The most frequent type of OOPP diagnostics were vitamin level tests (56.2%), antibody detection (43.8%), and trace element level tests (42.4%). The most frequent type of OOPP therapies were dietary supplements (67.1%), osteopathy (30.1%), physiotherapy / physical therapy (28.2%), relaxation techniques (24.2%), and acupuncture (20.7%).

In regression analyses, change of employment status was predicted by income, type of health care insurance, subjective impairments in day-to-day-life, physician contacts, Post-COVID-Clinic, and contact with a support group. High loss of income was predicted by sex, higher education, change of employment status, income, type of health care insurance, subjective impairments in day-to-day-life, and physician contacts.

High OOPPs were predicted by education, health status pre PCS, subjective impairments in day-to-day-life, physician contacts, contact to alternative / complementary practitioners, and contact to a support group.

Conclusions
PCS patients in Germany suffer from a high financial double burden of loss of income and additional costs due to OOPP diagnostics and therapies. Until effective PCS therapies are implemented in standard care, patients should receive medical information and counseling. Also, the public should be informed regarding non-effective PCS therapies.

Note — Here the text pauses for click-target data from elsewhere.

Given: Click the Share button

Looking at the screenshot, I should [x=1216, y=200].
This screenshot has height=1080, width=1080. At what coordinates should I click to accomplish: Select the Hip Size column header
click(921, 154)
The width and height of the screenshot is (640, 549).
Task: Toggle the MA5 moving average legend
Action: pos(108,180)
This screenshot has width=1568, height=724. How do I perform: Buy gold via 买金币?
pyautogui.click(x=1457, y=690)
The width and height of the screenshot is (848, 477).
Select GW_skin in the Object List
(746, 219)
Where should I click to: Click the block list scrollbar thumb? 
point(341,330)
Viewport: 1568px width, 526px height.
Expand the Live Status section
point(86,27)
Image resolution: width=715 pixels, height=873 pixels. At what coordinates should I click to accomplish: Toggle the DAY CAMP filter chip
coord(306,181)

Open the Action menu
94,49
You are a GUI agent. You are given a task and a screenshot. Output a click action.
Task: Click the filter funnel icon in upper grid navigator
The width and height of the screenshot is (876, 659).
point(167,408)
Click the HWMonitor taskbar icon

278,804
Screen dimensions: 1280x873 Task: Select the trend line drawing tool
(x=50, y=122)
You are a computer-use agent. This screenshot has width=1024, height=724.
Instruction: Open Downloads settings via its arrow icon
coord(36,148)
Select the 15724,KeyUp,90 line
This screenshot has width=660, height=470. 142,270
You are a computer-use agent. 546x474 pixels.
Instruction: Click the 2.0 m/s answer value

Web | PDF | Journal of Public Health | Open Access
 
These problems have several (political) implications:

(1) Medical support and information strategies regarding the PCS patients at particularly high risk of being victim of useless medical services should be improved.

(2) The public should be informed of non-effective PCS therapies.

(3) Therapies for PCS should be further evaluated. Until effective ones are implemented in standard care, patients should receive medical information and counseling from their general practitioner (that there is no effective therapy at present, that their general practitioner supports them with their symptoms, that therapy research is done, that the long-term prognosis is not hopeless (natural course/remission), and that they should be cautious regarding the promises of expensive OOPP therapies).

(4) Care pathways should be optimized (in case of no effective therapy, this means particularly no unnecessary referrals to other specialists beside Post-COVID-Clinics).

(5) Strategies to enable PCS patients to return to work should be implemented, e.g. structural changes like modifications of working hours, working task, and working place/telework (Straßburger et al. 2023; Cutler 2022).
Other than the Post-COVID clinics that themselves are unproven, this seems like a reasonable take.

The even better option would be to create specialist centres that can follow patients long term and aid research.

It’s also a shame that they seemingly gloss over how the default today is the BPS approach. It isn’t just the patients that need education about avoiding ineffective treatments!